Ich nicke. Ich notiere.
"Was soll man denn dazu sagen, wenn dir jemand sagt: "Jungs, ich bring' euch in die Bravo."“
Ich muss, wie oft im Gespräch, sehr lachen.
Das Leben ist ein Gugelhupf
"Noch eine zutiefst klischeehafte Geschichte von Lady Bird: Mal abgesehen von den verrückten Underground Punk Konzerten in Deutschland (unter anderem in einem CD-Geschäft) erinnere ich mich an einen besonders herrlich chaotischen Gig in Innsbruck. Uns ging das Geld aus und ich hab für 1 Stunde in einem Schuhgeschäft Schuhe geschlichtet um bisschen Geld für Essen zu verdienen, der Club in dem wir gespielt haben war nämlich pleite. Auf der Rückfahrt hat Markus (Gitarrist) als Klofrau gearbeitet, hahahaha.
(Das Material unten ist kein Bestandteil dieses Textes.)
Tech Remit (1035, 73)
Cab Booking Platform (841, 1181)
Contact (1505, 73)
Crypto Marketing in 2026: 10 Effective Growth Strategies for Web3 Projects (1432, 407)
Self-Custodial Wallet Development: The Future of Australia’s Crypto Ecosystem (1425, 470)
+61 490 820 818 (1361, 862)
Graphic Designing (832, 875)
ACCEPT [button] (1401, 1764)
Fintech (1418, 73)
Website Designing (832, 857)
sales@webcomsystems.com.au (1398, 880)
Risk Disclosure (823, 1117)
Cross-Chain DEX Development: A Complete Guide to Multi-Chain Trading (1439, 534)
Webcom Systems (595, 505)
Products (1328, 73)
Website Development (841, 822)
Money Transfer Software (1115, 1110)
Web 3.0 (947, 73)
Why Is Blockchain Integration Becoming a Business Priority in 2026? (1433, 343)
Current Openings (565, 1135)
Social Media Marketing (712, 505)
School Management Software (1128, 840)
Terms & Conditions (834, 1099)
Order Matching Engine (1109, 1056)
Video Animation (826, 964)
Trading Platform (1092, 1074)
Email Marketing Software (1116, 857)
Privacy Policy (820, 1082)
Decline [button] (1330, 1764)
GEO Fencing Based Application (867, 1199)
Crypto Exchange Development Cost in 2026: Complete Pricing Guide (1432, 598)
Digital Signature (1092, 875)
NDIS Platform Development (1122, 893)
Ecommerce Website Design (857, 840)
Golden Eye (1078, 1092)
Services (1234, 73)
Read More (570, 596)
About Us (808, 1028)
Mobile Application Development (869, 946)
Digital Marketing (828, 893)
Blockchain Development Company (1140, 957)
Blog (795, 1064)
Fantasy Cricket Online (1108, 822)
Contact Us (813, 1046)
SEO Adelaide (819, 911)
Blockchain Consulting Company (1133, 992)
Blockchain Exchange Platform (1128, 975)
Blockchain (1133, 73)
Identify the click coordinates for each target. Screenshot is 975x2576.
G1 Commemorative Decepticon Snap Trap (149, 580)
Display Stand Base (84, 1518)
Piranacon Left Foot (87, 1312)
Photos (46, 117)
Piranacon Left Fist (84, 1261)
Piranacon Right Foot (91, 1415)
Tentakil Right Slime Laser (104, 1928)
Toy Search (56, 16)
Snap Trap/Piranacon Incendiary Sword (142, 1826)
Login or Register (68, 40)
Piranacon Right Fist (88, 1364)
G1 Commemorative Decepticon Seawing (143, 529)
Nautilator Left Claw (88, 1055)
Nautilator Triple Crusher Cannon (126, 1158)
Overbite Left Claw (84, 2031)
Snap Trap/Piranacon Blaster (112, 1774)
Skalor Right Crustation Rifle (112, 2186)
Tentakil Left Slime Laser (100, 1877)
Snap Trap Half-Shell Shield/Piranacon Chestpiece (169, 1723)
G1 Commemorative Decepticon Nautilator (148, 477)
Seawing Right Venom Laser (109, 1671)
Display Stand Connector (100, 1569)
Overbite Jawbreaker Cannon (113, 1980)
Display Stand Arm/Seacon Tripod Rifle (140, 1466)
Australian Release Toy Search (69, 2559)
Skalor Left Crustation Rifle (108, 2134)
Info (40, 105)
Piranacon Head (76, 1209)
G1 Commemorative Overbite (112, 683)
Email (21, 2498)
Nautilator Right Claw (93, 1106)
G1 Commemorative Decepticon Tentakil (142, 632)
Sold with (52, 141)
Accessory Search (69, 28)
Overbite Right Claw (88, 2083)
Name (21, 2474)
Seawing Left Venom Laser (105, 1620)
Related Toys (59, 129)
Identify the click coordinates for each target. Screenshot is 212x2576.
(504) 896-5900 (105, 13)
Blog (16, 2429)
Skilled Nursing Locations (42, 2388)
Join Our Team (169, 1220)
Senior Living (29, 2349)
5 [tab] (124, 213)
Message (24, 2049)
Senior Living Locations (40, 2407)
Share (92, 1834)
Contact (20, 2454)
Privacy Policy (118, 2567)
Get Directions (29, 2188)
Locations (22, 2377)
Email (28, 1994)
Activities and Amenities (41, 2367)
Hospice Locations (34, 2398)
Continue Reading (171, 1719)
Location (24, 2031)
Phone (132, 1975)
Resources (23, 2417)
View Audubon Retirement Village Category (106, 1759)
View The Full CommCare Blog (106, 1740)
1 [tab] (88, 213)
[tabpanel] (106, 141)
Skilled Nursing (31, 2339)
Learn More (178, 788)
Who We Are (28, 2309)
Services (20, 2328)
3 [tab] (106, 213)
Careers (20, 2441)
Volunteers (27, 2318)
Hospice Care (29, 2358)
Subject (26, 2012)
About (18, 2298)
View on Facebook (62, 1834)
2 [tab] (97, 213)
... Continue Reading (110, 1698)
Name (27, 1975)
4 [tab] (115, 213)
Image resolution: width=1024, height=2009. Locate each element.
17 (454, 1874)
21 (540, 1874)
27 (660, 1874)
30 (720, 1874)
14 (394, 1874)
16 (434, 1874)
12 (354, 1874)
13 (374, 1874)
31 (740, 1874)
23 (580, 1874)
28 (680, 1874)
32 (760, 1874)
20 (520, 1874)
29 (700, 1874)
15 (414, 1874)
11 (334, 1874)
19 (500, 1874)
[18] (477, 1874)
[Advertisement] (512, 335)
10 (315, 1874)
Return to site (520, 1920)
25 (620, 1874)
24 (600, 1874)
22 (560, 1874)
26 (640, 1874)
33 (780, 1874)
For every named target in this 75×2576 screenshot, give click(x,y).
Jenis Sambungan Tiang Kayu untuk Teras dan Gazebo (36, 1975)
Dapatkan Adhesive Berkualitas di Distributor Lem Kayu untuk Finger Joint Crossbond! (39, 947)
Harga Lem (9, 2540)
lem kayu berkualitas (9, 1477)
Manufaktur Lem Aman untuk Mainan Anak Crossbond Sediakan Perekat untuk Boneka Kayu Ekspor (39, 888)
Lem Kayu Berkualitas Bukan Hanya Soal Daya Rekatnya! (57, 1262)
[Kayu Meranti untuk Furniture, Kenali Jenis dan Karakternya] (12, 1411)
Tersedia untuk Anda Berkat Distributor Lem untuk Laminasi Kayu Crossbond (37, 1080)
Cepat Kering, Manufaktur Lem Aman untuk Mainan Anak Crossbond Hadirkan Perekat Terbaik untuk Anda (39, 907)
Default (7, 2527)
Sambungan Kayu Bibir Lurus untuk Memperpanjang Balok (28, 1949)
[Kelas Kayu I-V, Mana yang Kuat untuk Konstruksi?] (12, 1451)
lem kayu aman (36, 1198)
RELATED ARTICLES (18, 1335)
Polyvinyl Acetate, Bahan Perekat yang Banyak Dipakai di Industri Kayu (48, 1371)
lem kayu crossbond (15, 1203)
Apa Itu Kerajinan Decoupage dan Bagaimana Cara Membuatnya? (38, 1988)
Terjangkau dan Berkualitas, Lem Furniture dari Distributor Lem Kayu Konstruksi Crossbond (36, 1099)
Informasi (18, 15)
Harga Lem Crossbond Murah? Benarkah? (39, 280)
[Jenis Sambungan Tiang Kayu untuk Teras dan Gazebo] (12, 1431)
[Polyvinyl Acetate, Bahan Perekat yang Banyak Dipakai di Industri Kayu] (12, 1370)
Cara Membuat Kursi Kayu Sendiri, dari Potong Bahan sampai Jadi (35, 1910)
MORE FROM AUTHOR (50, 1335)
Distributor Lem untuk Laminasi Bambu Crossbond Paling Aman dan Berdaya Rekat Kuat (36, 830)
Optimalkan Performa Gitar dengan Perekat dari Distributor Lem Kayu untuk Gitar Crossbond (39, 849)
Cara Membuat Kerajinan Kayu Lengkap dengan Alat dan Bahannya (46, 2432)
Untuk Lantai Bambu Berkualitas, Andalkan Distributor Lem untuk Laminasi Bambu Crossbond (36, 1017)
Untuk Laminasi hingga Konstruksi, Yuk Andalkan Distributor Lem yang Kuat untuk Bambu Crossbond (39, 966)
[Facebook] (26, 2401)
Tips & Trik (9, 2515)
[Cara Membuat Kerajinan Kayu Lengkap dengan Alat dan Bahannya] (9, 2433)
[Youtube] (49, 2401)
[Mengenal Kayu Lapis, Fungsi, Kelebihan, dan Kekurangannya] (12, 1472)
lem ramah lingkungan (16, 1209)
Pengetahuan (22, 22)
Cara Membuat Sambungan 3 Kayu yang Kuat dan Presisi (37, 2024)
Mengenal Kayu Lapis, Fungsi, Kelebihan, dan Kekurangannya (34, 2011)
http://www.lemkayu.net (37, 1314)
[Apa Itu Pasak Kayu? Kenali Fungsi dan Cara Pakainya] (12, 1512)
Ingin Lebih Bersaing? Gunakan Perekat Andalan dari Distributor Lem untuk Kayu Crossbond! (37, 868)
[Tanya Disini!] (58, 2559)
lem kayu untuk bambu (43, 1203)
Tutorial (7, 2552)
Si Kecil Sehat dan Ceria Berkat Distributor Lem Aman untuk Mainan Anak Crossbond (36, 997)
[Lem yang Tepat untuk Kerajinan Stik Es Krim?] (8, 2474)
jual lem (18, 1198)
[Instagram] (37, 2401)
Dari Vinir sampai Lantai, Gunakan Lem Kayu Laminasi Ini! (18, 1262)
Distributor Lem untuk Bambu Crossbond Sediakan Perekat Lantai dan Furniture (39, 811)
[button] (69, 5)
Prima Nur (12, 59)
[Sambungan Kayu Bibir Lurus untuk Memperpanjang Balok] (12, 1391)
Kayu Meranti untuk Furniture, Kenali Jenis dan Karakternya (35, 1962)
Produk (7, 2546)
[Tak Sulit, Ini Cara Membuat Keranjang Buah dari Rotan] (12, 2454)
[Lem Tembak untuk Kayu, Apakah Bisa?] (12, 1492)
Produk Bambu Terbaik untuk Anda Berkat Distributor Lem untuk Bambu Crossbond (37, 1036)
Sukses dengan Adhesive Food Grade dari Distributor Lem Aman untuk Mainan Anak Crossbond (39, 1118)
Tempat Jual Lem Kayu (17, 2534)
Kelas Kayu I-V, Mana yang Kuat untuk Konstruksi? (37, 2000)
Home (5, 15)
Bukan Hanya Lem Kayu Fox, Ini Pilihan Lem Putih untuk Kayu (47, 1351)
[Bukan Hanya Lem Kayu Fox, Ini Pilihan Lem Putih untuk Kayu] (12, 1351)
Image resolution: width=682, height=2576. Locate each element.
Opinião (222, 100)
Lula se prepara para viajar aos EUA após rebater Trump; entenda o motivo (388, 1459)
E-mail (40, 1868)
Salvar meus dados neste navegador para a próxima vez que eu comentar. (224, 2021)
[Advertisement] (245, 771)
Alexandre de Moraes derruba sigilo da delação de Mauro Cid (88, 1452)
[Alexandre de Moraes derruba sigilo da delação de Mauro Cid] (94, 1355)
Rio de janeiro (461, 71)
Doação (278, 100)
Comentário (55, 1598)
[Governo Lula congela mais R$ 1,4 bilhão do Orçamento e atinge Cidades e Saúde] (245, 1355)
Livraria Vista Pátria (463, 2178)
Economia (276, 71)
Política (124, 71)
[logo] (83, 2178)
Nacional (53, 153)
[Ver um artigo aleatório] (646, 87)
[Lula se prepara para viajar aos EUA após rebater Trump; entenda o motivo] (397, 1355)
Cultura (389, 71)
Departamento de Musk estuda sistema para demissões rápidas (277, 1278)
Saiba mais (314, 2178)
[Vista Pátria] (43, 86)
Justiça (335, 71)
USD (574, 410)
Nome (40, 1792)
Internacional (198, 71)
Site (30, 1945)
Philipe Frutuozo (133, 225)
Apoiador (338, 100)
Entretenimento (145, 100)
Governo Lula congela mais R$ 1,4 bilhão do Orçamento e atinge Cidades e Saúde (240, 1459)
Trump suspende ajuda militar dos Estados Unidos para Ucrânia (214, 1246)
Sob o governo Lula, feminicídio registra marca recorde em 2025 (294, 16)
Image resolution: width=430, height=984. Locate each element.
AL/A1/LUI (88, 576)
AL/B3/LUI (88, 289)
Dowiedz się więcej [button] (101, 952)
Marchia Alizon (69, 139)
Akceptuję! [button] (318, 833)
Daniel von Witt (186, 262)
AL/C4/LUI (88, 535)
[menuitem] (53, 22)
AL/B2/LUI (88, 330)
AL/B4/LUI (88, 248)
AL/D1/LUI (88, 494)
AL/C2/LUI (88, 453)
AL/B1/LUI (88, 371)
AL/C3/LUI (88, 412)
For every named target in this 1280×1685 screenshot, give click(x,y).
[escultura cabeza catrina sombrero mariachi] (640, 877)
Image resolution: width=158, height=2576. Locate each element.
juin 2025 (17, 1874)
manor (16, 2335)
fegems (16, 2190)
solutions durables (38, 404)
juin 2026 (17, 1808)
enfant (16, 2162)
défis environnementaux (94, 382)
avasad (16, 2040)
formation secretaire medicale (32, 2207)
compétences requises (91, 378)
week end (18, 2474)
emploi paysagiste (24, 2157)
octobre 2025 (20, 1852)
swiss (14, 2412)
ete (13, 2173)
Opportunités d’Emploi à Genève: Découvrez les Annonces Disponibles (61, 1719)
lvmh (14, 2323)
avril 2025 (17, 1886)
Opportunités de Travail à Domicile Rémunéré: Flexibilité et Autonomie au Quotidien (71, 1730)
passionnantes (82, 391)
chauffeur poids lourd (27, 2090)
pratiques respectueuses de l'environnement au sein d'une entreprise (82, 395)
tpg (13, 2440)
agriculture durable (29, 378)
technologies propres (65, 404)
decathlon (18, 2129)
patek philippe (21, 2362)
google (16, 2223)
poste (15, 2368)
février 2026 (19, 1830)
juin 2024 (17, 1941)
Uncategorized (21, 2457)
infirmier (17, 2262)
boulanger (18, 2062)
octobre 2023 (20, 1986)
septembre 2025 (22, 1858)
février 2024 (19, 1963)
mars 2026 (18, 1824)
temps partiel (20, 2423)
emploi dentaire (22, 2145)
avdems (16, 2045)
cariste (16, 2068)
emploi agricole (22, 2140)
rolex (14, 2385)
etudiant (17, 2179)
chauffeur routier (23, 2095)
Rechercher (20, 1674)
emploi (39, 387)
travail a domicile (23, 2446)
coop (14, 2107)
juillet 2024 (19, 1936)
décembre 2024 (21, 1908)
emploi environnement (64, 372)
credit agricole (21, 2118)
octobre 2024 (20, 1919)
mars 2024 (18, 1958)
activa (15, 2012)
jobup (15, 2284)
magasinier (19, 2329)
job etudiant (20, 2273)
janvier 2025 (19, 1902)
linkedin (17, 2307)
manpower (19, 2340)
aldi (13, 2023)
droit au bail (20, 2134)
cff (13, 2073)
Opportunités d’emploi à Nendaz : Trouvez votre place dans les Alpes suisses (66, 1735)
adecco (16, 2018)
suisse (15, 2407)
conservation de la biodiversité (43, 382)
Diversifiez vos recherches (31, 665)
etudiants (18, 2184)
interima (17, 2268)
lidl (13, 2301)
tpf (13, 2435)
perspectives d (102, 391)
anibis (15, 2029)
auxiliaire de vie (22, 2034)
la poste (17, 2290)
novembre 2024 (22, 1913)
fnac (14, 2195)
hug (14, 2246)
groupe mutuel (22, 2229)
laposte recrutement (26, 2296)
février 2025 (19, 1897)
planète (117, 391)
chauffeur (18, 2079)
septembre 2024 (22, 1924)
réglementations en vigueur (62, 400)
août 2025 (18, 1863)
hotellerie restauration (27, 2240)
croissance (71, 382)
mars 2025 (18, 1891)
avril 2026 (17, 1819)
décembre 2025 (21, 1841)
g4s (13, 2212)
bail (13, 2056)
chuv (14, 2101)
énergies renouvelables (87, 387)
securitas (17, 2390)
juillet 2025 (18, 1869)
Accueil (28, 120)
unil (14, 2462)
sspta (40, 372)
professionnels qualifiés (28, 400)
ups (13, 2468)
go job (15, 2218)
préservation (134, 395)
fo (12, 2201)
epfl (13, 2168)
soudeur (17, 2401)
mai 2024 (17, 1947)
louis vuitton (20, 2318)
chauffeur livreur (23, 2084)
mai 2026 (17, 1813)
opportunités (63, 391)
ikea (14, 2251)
Ich will nicht von Serbien beginnen…irgendwo zwischen den Drogen und dem wirklich nicht nüchternen Auftritt im Radio B 92, den wahrscheinlich an die 100.000 Leute gehört haben, hab ich meinen Realitätssinn verloren…“ Wirklich filmreif. "Ich wär am Liebsten Snow-Patrol. Alle auf einmal." Die Band plant im Moment nach England zu ziehen und sich in "The Austrians" umzubenennen. Das Leben ist ein Gugelhupf. (Text und Fotos: Nadia Baha)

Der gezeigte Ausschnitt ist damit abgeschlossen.